In another embodiment, a system for using a GPU to cull an object database is disclosed. A graphics processing system for culling a geometry database comprises a per-object parameter encoder that encodes per-object parameters in texture format, thereby creating at least one per-object texture containing the encoded per-object parameters. The system also includes a culling parameter encoder that encodes at least one culling parameter. A rendering pipeline having a programmable fragment processor is used to render a polygon. The programmable fragment processor has access to both the texture encoded per-object parameters and the encoded culling parameters, and executes an optionally updated fragment program. The updated fragment program embodies a culling operation that (i) accesses the culling parameter, (ii) samples the per-object texture, and (iii) produces cull results for a set of database objects. In this fashion, the produced cull results will eliminate or reduce further processing of invisible, occluded, or distant objects.
It is to be understood that both the foregoing general description and the following detailed description are exemplary and explanatory and are intended to provide further explanation of the invention as claimed. Neither the Summary of the Invention nor the Detailed Description are intended to limit the scope of the invention beyond what is claimed.
The present invention is described with reference to the accompanying figures. In the figures, like reference numbers indicate identical or functionally similar elements. Additionally, the leftmost digit of a reference number identifies the figure in which the reference number first appears. The accompanying figures, which are incorporated herein and form part of the specification, illustrate the present invention and, together with the description, further serve to explain the principles of the invention and to enable a person skilled in the relevant art to make and use the invention.
While the present invention is described herein with reference to illustrative embodiments for particular applications, it should be understood that the invention is not limited thereto. Those skilled in the art with access to the teachings provided herein will recognize additional modifications, applications, and embodiments that fall within the scope of the claims, and additional fields in which the invention would be of significant utility.

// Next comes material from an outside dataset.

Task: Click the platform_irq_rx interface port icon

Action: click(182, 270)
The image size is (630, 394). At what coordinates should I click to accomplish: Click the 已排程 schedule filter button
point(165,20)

This invention relates to a system and method for leveraging certain functions of a rendering pipeline in a GPU to perform computationally intensive operations. In an embodiment, a fragment processor in the GPU is used to perform culling operations on an object database. In any image to be rendered and displayed, there will likely be objects or parts of objects that are not visible due to their position with respect to the camera, or viewpoint. Generically, the term “culling” refers to the process of eliminating such invisible objects to avoid redundant rendering. Culling may also refer to reducing processing requirements for visible objects by selecting, for instance, an appropriate level of detail in which to render an object based on the objects distance from the camera or viewpoint.
One of skill in the relevant art would recognize a variety of culling operations such as view frustum culling, occlusion culling, backface culling, level of detail (LOD) evaluations, and small feature culling. Such examples are described more fully below. Performing the computationally intensive culling operations in the GPU reduces the load on the CPU, thereby increasing overall graphics processing efficiency. Additionally, modern GPU's typically comprise multiple rendering pipelines. Multiple rendering pipelines allow such computations to be carried out in parallel, thereby improving both speed and accuracy of the culling operation.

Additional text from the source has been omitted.